> _Task statement_:
Print the lines that run from the line with "is (910, 474)." to the line with "This screenshot has height=823, width=1351.", keeping both end lines, exactly as they appear in the entries below, and nothing else.

> _Raw data_:
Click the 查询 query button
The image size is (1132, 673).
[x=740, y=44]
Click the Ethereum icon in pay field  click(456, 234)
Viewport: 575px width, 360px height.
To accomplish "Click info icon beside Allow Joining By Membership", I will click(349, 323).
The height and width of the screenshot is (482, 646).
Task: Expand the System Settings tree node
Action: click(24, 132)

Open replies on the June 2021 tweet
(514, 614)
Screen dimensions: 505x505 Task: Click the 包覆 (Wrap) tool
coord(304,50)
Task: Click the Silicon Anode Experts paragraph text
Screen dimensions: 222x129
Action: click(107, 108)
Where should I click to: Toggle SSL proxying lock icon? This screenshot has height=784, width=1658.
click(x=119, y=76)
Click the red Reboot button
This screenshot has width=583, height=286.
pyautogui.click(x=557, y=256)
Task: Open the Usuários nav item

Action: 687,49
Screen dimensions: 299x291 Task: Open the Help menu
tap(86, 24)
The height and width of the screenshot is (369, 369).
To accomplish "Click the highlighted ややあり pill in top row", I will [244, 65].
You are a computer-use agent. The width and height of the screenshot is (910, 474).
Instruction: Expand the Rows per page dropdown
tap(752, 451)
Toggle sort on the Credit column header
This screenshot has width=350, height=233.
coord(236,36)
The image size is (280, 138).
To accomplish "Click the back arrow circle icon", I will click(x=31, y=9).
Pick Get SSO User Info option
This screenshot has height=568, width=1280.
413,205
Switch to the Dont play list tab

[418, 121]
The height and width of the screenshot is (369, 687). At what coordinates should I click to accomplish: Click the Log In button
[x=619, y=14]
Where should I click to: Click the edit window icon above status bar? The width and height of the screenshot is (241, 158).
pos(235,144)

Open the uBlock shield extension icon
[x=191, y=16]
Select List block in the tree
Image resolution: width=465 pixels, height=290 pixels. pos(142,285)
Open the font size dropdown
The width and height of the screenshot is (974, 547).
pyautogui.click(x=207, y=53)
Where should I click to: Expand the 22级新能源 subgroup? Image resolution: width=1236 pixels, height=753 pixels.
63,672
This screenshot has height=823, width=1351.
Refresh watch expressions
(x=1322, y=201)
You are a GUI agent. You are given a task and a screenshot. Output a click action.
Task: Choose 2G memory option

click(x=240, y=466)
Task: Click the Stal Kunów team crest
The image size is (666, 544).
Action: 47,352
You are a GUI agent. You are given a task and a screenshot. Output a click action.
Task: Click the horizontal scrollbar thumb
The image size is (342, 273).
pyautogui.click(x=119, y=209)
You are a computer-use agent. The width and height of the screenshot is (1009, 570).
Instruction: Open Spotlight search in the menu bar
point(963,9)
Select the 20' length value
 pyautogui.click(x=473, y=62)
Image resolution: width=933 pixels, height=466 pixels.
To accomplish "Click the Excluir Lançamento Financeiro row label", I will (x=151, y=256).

> _Result of the task_:
You are a computer-use agent. The width and height of the screenshot is (910, 474).
Instruction: Expand the Rows per page dropdown
tap(752, 451)
Toggle sort on the Credit column header
This screenshot has width=350, height=233.
coord(236,36)
The image size is (280, 138).
To accomplish "Click the back arrow circle icon", I will click(x=31, y=9).
Pick Get SSO User Info option
This screenshot has height=568, width=1280.
413,205
Switch to the Dont play list tab

[418, 121]
The height and width of the screenshot is (369, 687). At what coordinates should I click to accomplish: Click the Log In button
[x=619, y=14]
Where should I click to: Click the edit window icon above status bar? The width and height of the screenshot is (241, 158).
pos(235,144)

Open the uBlock shield extension icon
[x=191, y=16]
Select List block in the tree
Image resolution: width=465 pixels, height=290 pixels. pos(142,285)
Open the font size dropdown
The width and height of the screenshot is (974, 547).
pyautogui.click(x=207, y=53)
Where should I click to: Expand the 22级新能源 subgroup? Image resolution: width=1236 pixels, height=753 pixels.
63,672
This screenshot has height=823, width=1351.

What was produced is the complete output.